Your instructions: Locate every line in the listing that contains the string "Recovery" and copy each of those lines. Treat uppercase and lowercase letters as different.

§ §

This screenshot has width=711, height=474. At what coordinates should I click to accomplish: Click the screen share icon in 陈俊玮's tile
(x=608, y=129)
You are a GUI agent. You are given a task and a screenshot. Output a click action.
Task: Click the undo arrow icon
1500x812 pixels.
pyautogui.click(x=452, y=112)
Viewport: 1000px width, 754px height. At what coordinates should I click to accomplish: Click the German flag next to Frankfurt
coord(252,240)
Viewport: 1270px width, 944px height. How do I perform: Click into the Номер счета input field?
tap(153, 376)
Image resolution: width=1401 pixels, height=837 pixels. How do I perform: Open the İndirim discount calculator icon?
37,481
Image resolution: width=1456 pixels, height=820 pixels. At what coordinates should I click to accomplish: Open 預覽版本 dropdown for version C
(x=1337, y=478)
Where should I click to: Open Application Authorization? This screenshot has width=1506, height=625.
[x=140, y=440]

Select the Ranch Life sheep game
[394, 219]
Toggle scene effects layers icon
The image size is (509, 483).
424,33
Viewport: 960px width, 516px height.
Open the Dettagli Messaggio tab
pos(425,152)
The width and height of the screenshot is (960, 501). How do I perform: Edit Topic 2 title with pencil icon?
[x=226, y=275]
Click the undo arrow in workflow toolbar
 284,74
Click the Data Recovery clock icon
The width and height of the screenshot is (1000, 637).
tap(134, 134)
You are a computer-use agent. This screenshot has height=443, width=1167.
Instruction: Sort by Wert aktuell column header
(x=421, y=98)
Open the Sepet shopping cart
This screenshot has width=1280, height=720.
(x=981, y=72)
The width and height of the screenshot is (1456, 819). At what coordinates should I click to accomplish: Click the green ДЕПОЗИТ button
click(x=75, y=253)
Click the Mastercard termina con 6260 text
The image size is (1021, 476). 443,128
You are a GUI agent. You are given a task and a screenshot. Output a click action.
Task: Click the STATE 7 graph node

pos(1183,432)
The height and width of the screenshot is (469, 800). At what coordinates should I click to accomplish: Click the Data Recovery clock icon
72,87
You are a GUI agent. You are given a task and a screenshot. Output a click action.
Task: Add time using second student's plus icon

§ §

Response:
Click the Data Recovery clock icon
The height and width of the screenshot is (469, 800). At what coordinates should I click to accomplish: Click the Data Recovery clock icon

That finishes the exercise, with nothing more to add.